Texto-base
● ● ●
A PrEP é a profilaxia pré-exposição ao vírus HIV. E a PEP é a profilaxia pós-exposição. A PrEP consiste em o indivíduo tomar o medicamento antes de ele ter uma relação sexual de risco. A pessoa que, por algum motivo, não consegue garantir o uso do preservativo em 100% das relações sexuais já tem aí um motivo para usar a PrEP, que hoje não é mais apenas para aquelas populações com maior vulnerabilidade.

Hoje a gente recomenda que o indivíduo, homem ou mulher, que não consegue garantir sempre o uso do preservativo e não sabe se a parceria dele vive ou não com o HIV, se está tratando ou não, ele toma esse medicamento uma vez ao dia. Isso vai diminuir bastante o risco de ele adquirir o vírus caso ele tenha uma relação sem preservativo ou que o preservativo tenha rompido. Isso vem sendo disponibilizado pelo SUS. A gente rem vários serviços de referência em Salvador que fornecem a PrEP, que também pode ser feita por uma rede privada.

E a PEP?

A PEP pode ser utilizada se a pessoa teve uma relação sexual sem preservativo, consensual ou não, um abuso sexual, uma violência. Ou até mesmo a exposição a material biológico, como uma pessoa que trabalha com reciclagem e furou o dedo com uma agulha, um profissional de saúde que durante um atendimento teve contato com algum sangue. Algumas possibilidades. Essa pessoa tem até 72 horas após esse evento de risco para iniciar o tratamento com os antiretrovirais, ela usa o medicamento durante 28 dias. Isso também diminui o risco de adquirir o vírus.

Na PrEP, você faz a combinação de dois antiretrovirais e vai tomando todos os dias. Já na PEP são três antiretrovirais só durante 28 dias. A PrEP oral é muito eficaz, protege em torno de 98%. E a gente tem uma novidade, a PrEP injetável, uma injeção a cada dois meses, uma outra a cada seis meses. Mas a injetável a gente ainda não tem no SUS. No. Brasil, só na rede privada. A injetável tem uma proteção acima de 99%.

E como está o nível da eficácia do tratamento para quem contraiu o vírus HIV?

O tratamento é extremamente eficaz. Hoje, todo mundo que está em tratamento correto, vai para as consultas e toma o medicamento todos os dias. Essas pessoas em poucos meses chegam à indetecção do vírus. A carga viral, a quantidade de vírus no sangue, desaparece. E a carga viral zerada, indetectável, é igual à intransmissibilidade. Mesmo que a pessoa tenha relação sexual sem preservativo, se ela tem a carga viral zerada, ela não transmite. Ela pode namorar uma pessoa sem o vírus e, mesmo sem preservativo, não haverá transmissão do vírus.

Apesar de a gente não ter ainda a cura total, a gente tem a chamada cura funcional. É como se a pessoa não vivesse mais com o vírus. Ela toma um comprimido uma vez ao dia e é vida que segue. Agora, é preciso diagnosticar e, em sabendo que o vírus está instalado, começar o tratamento. É muito importante que o indivíduo faça a checagem periódica, mesmo que ele não tenha os sintomas. O pulo do gato é ter o diagnóstico antes de adoecer. Depois que você está doente, a chance de ir a óbito ou ter alguma sequela grave é muito maior.

Hoje, você consegue começar o tratamento em até sete dias após o diagnóstico. Claro que não é em todos os lugares. Em alguns lugares ainda tem fila. Mas em Salvador há lugares em que você consegue passar pelo médico no mesmo dia do diagnóstico. Foram muitos os progressos. Então, esse relatório do Boletim Epidemiológico, em especial, traz outra coisa importante, que é a erradicação da transmissão vertical do vírus HIV, da mãe para o filho.

Em termos de saúde pública, a gente tem hoje tão poucos casos de transmissão vertical que em termos de saúde pública isso é considerado erradicação. Não significa que não haja mais nenhum caso. Mas a gente já chegou ao nível preconizado pela Organização Mundial de Saúde.
● ● ●
Extratos de registros
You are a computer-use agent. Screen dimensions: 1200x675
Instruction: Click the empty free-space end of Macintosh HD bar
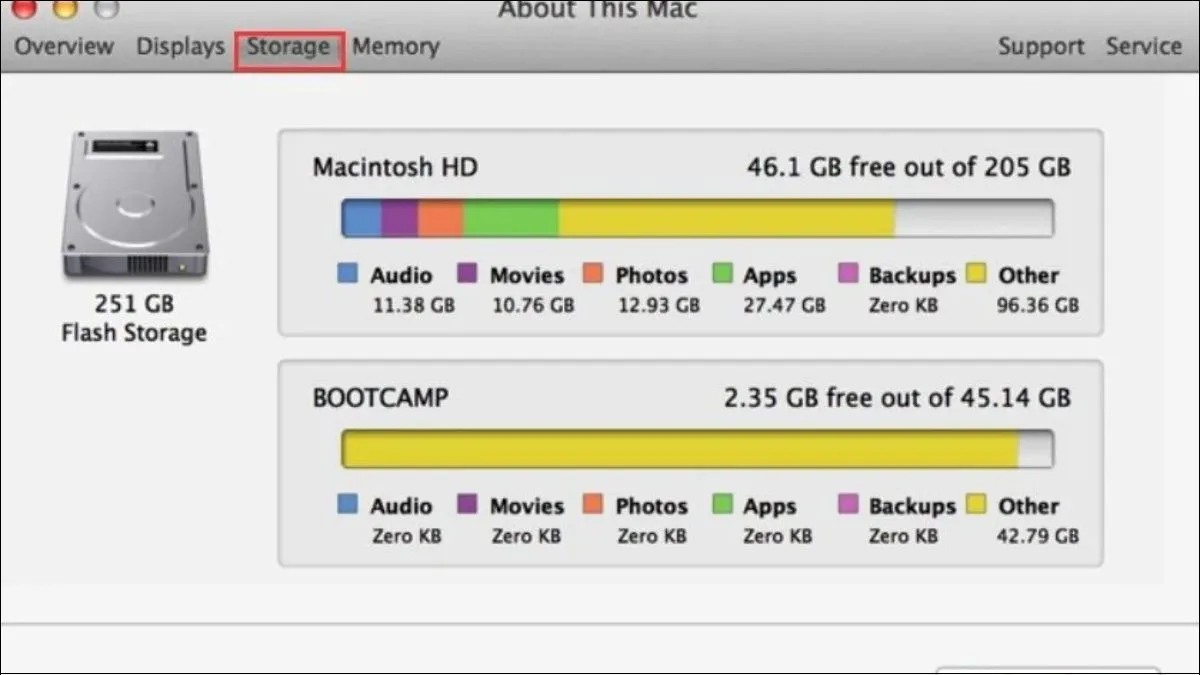[x=973, y=218]
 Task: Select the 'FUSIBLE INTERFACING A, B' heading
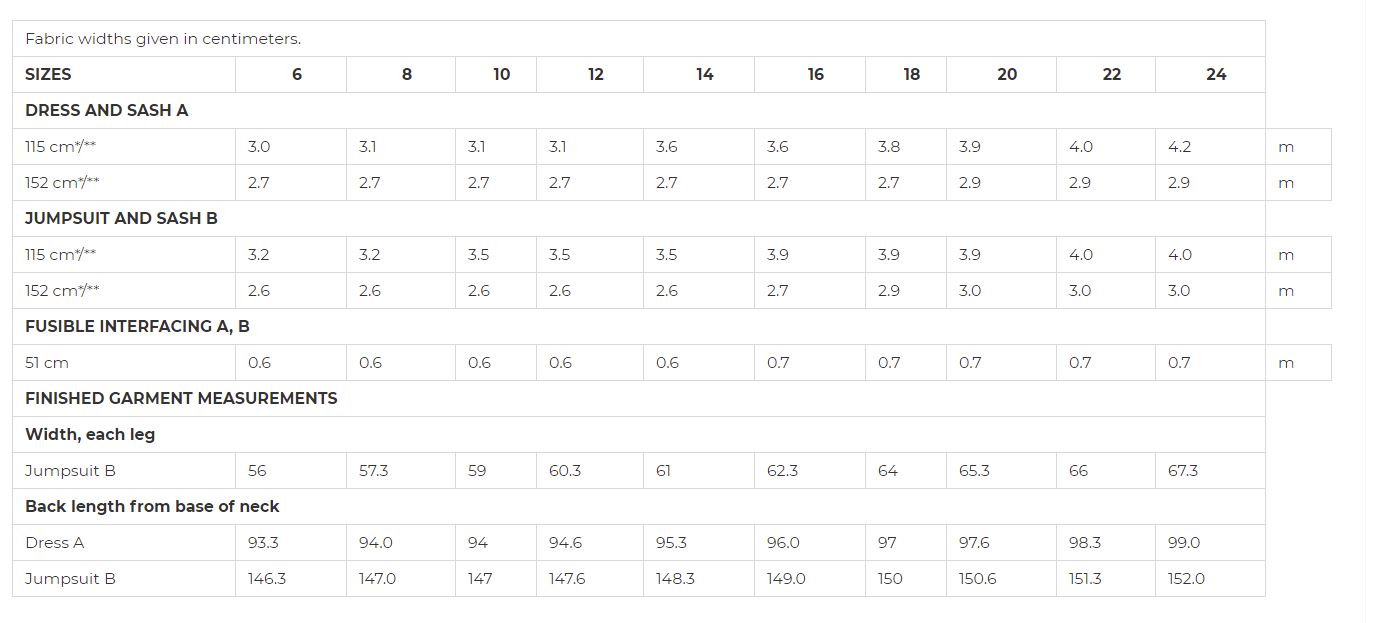click(137, 327)
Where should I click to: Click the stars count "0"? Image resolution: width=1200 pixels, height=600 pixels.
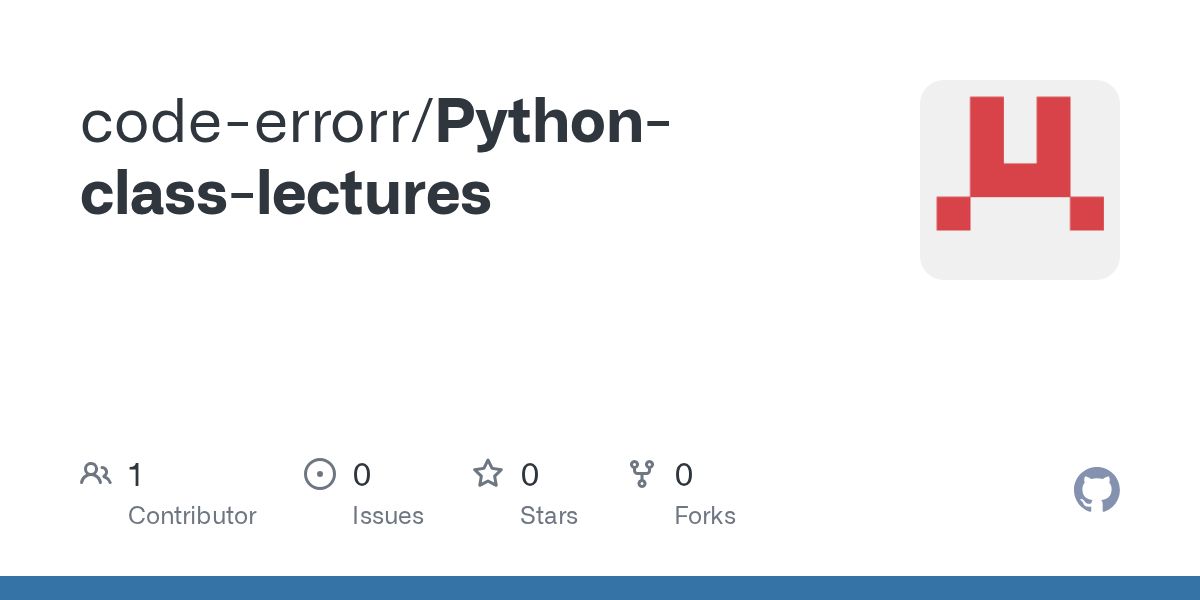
● ● ●
Lista de exercícios
(a) De acordo com o texto sobre PrEP e PEP, em até quantas horas após o evento de risco a pessoa pode iniciar a PEP?
(b) Transcreva do texto sobre PrEP e PEP o trecho entre "Hoje, você consegue" e "Mundial de Saúde.", inclusive.
(c) Resuma em duas frases o texto sobre PrEP e PEP.
As linhas não têm relação com o texto sobre PrEP e PEP.

Respostas
(a) Em até 72 horas.

(b)
Hoje, você consegue começar o tratamento em até sete dias após o diagnóstico. Claro que não é em todos os lugares. Em alguns lugares ainda tem fila. Mas em Salvador há lugares em que você consegue passar pelo médico no mesmo dia do diagnóstico. Foram muitos os progressos. Então, esse relatório do Boletim Epidemiológico, em especial, traz outra coisa importante, que é a erradicação da transmissão vertical do vírus HIV, da mãe para o filho.

Em termos de saúde pública, a gente tem hoje tão poucos casos de transmissão vertical que em termos de saúde pública isso é considerado erradicação. Não significa que não haja mais nenhum caso. Mas a gente já chegou ao nível preconizado pela Organização Mundial de Saúde.

(c) A PrEP, tomada todos os dias antes de uma relação de risco, e a PEP, iniciada em até 72 horas após uma exposição e usada durante 28 dias, diminuem o risco de adquirir o HIV. O tratamento de quem vive com o vírus é extremamente eficaz e leva à carga viral indetectável, que equivale à intransmissibilidade, e a transmissão vertical já chegou ao nível preconizado pela Organização Mundial de Saúde.